Bergisel-Schanze: Ein Austragungsort der Vierschanzentournee
Gesichert ist, dass an dieser Stelle 1809 gleich vier Schlachten beim Tiroler Volksaufstand unter Führung von Andreas Hofer - von den einen als Freiheitskämpfer verehrt, von den anderen als Tiroler Taliban verachtet - gegen die napoleonischen Franzosen und ihre Verbündeten, die Bayern, stattfand. Seit 1952 ist die Bergisel-Schanze einer der Austragungsorte der Vierschanzentournee.

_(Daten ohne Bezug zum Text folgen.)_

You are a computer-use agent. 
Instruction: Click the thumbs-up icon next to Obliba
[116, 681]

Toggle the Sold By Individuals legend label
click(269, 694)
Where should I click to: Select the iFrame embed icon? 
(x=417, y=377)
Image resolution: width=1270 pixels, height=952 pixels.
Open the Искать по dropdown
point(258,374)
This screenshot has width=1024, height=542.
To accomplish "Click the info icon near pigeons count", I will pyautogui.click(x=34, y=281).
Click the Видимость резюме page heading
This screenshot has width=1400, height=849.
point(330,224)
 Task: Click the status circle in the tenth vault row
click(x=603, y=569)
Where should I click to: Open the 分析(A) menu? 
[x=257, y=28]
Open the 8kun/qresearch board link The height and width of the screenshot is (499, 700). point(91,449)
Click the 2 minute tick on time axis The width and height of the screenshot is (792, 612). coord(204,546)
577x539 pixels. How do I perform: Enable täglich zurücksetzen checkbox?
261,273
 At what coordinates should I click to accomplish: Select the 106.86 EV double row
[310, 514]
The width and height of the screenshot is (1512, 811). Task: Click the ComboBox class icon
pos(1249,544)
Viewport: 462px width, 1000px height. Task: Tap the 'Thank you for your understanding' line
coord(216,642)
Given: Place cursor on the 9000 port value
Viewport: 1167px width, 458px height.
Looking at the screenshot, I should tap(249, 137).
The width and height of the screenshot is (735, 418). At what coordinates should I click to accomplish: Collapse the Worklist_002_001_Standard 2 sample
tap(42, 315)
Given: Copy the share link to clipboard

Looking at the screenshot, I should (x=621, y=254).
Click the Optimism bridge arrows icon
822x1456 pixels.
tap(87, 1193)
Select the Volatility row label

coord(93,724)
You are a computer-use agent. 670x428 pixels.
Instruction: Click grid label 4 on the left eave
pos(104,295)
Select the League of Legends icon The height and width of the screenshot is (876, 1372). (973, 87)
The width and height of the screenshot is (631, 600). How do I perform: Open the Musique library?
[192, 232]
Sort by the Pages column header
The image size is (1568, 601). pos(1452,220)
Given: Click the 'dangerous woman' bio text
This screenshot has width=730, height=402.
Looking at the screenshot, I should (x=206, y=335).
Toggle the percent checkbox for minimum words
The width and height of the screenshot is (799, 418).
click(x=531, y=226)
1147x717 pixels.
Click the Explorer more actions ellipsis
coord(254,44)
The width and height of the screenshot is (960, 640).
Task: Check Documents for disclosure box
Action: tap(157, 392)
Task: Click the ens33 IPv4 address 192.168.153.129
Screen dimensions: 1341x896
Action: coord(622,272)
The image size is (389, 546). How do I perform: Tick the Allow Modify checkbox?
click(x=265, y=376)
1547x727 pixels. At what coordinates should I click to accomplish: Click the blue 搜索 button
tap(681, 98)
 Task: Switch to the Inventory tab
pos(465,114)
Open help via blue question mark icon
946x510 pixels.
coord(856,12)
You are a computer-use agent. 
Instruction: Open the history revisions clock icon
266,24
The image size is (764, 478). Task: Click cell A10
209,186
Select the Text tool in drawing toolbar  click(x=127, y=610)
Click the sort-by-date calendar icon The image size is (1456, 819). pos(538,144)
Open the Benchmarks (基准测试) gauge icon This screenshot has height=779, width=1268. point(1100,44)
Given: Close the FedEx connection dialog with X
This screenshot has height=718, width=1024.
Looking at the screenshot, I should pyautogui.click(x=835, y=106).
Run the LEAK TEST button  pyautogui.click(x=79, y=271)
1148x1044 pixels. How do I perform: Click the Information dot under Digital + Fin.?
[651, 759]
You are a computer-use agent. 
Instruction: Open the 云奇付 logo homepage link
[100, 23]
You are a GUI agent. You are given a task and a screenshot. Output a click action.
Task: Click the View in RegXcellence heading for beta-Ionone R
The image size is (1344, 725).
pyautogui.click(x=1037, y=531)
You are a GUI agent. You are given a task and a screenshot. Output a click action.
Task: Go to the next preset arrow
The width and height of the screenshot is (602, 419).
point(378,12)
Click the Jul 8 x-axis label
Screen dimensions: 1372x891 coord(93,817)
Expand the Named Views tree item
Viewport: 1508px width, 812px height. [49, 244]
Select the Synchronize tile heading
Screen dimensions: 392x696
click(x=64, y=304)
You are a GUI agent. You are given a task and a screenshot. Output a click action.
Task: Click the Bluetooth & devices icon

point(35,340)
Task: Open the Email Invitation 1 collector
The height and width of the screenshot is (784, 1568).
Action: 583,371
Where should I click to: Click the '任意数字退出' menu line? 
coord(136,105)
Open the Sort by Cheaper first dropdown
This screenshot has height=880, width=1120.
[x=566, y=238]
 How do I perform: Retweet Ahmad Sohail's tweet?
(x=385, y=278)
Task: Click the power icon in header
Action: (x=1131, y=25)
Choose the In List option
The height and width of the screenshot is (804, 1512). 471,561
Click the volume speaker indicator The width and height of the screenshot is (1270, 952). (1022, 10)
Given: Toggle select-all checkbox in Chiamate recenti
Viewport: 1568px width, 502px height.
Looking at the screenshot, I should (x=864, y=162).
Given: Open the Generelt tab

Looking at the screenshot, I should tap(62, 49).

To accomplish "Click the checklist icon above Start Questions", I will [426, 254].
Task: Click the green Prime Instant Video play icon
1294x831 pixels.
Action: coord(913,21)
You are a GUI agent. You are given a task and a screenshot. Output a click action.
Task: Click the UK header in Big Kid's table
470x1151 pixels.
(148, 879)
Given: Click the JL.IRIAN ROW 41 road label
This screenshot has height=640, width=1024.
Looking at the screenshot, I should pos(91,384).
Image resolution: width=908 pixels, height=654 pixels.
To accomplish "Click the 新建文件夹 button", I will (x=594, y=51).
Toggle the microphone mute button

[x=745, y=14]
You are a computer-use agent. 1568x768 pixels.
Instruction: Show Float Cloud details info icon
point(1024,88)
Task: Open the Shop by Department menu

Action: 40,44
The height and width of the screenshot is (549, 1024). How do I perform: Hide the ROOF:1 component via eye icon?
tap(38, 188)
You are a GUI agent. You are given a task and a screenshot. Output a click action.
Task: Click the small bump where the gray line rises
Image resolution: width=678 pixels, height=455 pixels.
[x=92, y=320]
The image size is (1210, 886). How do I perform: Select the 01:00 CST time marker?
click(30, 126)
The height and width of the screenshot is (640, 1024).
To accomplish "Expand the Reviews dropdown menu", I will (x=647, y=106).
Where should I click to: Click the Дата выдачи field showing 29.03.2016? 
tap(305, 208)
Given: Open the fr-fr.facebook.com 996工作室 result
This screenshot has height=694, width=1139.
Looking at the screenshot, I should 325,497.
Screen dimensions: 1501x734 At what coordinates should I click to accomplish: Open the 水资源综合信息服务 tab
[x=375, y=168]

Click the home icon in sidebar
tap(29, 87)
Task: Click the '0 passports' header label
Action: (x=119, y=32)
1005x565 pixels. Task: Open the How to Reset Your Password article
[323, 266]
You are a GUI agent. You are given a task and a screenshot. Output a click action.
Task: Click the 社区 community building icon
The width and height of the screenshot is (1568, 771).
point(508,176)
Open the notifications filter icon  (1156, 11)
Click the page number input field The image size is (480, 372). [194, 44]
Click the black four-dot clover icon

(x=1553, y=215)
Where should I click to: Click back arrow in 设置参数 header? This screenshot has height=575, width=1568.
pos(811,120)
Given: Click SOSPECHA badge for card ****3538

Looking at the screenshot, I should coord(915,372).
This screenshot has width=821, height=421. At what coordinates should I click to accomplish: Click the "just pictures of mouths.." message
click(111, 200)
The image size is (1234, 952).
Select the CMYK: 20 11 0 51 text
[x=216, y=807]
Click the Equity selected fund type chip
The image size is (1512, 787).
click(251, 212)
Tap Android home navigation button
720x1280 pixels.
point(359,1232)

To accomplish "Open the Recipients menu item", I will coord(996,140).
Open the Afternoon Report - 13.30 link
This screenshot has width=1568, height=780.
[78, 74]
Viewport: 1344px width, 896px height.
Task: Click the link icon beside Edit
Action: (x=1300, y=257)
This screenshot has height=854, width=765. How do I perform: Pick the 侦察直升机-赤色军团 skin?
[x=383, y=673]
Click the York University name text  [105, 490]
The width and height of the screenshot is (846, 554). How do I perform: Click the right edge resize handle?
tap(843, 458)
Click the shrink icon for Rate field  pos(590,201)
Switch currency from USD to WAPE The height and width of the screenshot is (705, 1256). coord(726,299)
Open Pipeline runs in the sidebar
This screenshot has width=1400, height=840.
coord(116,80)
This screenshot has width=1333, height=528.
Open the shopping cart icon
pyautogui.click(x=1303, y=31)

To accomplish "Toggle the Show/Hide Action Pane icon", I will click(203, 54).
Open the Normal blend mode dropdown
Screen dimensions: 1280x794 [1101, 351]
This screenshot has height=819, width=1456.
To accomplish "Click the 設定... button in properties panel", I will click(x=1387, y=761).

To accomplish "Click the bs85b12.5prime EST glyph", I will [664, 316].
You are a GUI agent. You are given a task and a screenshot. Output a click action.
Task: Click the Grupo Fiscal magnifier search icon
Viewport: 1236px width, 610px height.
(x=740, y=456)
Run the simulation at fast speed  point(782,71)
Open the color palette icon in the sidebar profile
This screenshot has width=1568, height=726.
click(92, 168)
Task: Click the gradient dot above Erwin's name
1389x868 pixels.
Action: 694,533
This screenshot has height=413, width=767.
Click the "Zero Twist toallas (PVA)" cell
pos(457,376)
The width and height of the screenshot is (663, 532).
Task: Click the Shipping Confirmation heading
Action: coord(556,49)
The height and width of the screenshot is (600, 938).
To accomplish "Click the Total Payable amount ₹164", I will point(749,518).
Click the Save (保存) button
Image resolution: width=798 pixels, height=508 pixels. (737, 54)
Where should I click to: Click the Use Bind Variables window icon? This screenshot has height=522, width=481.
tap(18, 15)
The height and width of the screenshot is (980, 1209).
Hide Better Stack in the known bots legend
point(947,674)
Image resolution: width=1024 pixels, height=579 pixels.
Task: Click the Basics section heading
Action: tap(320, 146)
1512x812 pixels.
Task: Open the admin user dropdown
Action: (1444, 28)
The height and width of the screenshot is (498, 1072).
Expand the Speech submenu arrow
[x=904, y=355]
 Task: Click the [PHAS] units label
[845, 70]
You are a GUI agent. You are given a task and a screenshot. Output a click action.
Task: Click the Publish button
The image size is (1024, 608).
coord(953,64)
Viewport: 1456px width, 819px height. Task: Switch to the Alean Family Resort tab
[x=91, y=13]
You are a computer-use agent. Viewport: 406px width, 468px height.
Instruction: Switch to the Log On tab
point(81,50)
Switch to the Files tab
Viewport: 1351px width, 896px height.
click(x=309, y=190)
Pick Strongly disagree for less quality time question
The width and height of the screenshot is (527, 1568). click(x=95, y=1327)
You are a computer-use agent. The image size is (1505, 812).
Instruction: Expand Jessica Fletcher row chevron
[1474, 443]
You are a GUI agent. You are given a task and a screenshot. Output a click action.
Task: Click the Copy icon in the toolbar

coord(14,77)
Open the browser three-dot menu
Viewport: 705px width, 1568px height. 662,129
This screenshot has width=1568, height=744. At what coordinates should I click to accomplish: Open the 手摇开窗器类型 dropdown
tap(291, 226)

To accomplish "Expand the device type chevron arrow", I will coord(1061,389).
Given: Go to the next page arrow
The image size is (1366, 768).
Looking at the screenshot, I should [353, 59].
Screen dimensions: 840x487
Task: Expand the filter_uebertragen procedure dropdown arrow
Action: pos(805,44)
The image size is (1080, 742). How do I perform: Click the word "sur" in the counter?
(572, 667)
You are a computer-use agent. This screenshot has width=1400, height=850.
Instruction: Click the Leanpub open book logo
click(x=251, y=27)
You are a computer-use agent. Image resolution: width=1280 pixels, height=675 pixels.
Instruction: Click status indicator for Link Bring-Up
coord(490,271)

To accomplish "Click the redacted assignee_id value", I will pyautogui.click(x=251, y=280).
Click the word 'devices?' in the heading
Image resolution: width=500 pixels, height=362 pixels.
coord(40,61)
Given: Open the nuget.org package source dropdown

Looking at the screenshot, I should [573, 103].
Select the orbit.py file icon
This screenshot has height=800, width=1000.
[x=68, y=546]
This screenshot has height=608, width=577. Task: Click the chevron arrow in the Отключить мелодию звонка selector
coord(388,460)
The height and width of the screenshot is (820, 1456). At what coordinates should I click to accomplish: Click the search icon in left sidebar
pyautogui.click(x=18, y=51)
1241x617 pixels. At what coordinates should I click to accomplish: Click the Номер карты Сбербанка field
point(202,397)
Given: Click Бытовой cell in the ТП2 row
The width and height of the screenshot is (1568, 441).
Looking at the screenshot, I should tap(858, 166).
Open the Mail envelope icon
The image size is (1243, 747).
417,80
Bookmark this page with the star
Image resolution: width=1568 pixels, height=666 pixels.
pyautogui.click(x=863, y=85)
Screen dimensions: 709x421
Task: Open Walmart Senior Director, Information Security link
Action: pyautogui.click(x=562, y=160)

Ein Ort, der immer wieder die Vorentscheidung bringt in diesem wichtigsten Skisprung-Bewerb der Welt. Oft - und das sagt man in Innsbruck nicht ganz ohne Stolz - zuungunsten der deutschen Athleten. Richard Freitag kam hier 2018 als Gesamtzweiter her - und erlebte den Berg-isel-Fluch besonders schmerzhaft. Im gefürchteten Auslaufhang stürzte er und verletzte sich derart, dass er sogar aus der Tournee aussteigen musste.
Karl Geiger fällt dem Schicksalberg zum Opfer
2019 das Déjà-vu. Markus Eisenbichler kam als Gesamtzweiter nach Innsbruck und verspielte alle Siegchancen. Dieses Jahr fiel Karl Geiger dem Bergisel, dem Schicksalsberg zum Opfer. Der Gesamtzweite (was sonst) verpatzte wie schon im Vorjahr seinen ersten Sprung komplett. Der 27-Jährige landete nach nur 117 Metern, das reichte nur für Platz 30. Der Traum vom Gesamtsieg, dem Gewinn des goldenen Adlers, war in diesem Moment bereits so gut wie ausgeträumt für den Gesamtdritten der vergangenen Tournee. Da half es auch nichts, dass er sich im zweiten Durchgang auf 128,5 Meter steigern konnte und am Ende immerhin noch auf Platz 16 landete.
Geiger hatte es vergeigt, das war ihm klar. Zu groß der Abstand auf Tagessieger Kamil Stoch aus Polen, der Geiger 27,4 Punkte abnahm und nun in der Gesamtwertung 24,7 Zähler Vorsprung auf den viertplatzierten Deutschen hat. "Das Ding ist so gut wie durch. Es ist sehr frustrierend, dass es dieses Jahr wieder so ist. Da kriegt man nur das Kotzen. Tut mir leid die Wortwahl", sagte Geiger, "es ist saumäßig bitter. Ich bin den ersten Sprung nicht anders angegangen, als den zweiten. Warum es nicht raus ging, dafür habe ich keine Begründung."
Geiger: "Ich könnte gerade in alles reintreten"
Seine Wut, seinen Frust, seine Enttäuschung konnte nicht mal die Atemschutzmaske verbergen. "Ich muss jetzt das System total herunterfahren. Ich könnte gerade in alles reintreten. So kenne ich mich gar nicht. Im Moment bin ich ziemlich angefressen und erwarte gar nichts mehr von der Gesamtwertung. Ist mir aber auch egal", sagte der Skiflug-Weltmeister. Und Bundestrainer Stefan Horngacher ergänzte: "Das kann passieren, Karl ist auch nur ein Mensch."
Ein Mensch, der an diesem schicksalhaften Tag am Bergisel nicht zu trösten war. Nicht von der Tatsache, dass der bis dahin Gesamtführende Halvor Egner Granerud (Norwegen) sein Schicksal teilte und nur Fünfzehnter direkt vor Geiger wurde. Aber auch nicht von seinem guten Freund Markus Eisenbichler, der als bester Deutscher Platz sechs belegte. "Ich werde mit ihm reden und auf keinen Fall aufgeben."
Doch Stoch dürfte der Gesamtsieg kaum noch zu nehmen sein. Seit 1995/96 lagen von 25 nach Innsbruck führenden Springern 23 auch in der Endabrechnung vorne. Die Entscheidung fällt am Mittwoch (16.45 Uhr, ZDF und Eurosport) beim Springen in Bischofshofen. Mal sehen, für wen es dort einen Schicksalsberg gibt. Positiv oder negativ.